Make sure that the mounting holes for the grab irons, ladder stiles and hand brake and hand brake platform are open, field fit, no glue, these parts in the mounting holes. I use a well lite area on the workbench and magnifying lamp. Two ways in gluing the parts, use a needle glue applicator(like Faller glue) you can apply the glue at the mounting hole or on the nib of the part being glued, I do it both ways, choose either method that is comfortable for you. I apply the detail parts under the lite magnifying lamp using tweezers. The grab irons are extremely fragile, using the tweezers, after applying the glue, hold one bracket end of the hand grab with the tweezers. place the locating nib on the bottom of this bracket in the car mounting hole, release the tweezers, using the tweezers or your fingers apply the other end of the bracket end in its mounting hole. You are following correct procedures in taking you time in applying these detail parts, I built the Intermountain boxcars, reefers, 2 bay open hopper cars, tank cars and Red Caboose flat cars and tank cars the most time consuming car was the 2 bay hopper car.

Hope my comments help I enjoyed building them they look good when complete.

John

I use a well lite area on the workbench and magnifying lamp.

John, I recently installed (2) 22" LED ceiling fixtures to replace (4) round 4-bulb fluorescent fixtures, the ballasts kept failing and cost as much as the entire fixture.  I probably need to get 2 more, but where my work area is is directly below one of the LED fixtures.  Between that, a magnifying lamp, and my optivisor I could perform brain surgery it's so bright in there!  I'll eventually replace all my lighting with LEDs.

 

Thanks for the tip about opening up the holes

I'm joining this older post to question the Weaver Trucks replacement issue for InterMountain O scale cars. Since Weaver is no longer in business what would be a good alternative? Keeping in mind the all in one truck and coupler. (No Roller Bearing)

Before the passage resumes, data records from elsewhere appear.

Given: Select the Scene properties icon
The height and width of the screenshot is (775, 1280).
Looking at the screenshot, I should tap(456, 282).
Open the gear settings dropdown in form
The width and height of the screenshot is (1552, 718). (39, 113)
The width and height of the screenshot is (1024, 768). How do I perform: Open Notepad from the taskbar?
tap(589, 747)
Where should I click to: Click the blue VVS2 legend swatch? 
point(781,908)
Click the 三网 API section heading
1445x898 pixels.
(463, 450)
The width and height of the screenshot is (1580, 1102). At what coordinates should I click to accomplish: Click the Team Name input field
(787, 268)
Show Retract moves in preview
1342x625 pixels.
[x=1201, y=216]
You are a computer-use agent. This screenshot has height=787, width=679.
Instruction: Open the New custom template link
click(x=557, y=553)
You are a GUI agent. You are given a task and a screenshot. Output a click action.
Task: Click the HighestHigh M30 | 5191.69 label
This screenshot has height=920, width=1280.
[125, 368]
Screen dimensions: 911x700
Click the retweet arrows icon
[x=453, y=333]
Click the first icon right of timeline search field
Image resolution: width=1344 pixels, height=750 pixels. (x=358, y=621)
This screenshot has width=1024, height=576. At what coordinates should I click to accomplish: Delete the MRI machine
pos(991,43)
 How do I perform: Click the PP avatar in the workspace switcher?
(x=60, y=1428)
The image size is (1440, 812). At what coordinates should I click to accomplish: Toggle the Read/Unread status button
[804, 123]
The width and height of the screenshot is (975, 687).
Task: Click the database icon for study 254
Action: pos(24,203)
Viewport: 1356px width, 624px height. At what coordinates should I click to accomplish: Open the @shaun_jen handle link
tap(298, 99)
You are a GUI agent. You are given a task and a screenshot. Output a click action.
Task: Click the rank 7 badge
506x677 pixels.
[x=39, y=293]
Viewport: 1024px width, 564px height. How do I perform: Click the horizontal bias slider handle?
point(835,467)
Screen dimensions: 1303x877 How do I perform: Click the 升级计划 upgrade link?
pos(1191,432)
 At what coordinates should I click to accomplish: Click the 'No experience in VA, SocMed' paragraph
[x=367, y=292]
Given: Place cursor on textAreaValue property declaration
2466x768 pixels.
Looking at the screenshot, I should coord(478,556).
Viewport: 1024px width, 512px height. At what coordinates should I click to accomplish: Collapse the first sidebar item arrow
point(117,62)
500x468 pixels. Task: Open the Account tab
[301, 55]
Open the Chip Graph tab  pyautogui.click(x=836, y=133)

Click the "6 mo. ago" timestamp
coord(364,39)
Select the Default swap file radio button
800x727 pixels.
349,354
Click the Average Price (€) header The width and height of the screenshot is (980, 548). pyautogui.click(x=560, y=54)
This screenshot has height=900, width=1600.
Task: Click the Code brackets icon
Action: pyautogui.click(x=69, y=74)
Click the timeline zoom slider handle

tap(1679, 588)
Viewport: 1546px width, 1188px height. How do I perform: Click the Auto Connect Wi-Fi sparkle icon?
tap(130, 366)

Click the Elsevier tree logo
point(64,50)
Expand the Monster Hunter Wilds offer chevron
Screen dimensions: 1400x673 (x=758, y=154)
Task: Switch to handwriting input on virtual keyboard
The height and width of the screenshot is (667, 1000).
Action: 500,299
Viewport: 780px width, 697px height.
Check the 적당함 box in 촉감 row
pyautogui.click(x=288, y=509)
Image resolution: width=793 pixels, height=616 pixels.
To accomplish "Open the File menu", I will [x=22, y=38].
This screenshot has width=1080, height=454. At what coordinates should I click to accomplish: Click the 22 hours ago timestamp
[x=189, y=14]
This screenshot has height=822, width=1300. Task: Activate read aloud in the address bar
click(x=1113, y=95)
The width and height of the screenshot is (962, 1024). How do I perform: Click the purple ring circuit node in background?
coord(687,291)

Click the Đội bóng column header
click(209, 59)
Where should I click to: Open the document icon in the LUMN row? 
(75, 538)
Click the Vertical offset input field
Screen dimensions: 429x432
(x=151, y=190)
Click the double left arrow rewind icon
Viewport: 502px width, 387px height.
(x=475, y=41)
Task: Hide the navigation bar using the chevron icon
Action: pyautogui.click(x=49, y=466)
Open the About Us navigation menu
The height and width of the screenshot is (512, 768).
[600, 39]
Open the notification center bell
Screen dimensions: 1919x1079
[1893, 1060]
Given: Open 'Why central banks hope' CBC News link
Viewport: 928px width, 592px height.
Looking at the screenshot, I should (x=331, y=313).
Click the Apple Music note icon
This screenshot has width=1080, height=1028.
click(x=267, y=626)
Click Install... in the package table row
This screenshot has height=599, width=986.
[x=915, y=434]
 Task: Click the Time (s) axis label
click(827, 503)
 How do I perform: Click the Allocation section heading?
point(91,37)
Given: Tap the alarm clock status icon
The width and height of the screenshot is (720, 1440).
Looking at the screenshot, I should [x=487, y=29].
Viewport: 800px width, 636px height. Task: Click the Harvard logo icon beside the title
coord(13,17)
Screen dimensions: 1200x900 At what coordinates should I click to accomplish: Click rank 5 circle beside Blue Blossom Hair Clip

One other issue for folks to weight in on what would the pros/cons to replacing the claw coupler for Kadee, understanding the scale issue and closer distance between cars. Running 72" and  larger. Long term issues

Thanks John

You could try the Atlas trucks, but the car will ride a bit high. Another alternative is to use Athearn Bettendorf trucks which are sprung and equalized. They'll take Intermountain replacement metal wheels which means that the Weaver hi-rail wheelsets would also fit. The catch is that you don't have a coupler assembly to work with for a hi-rail application.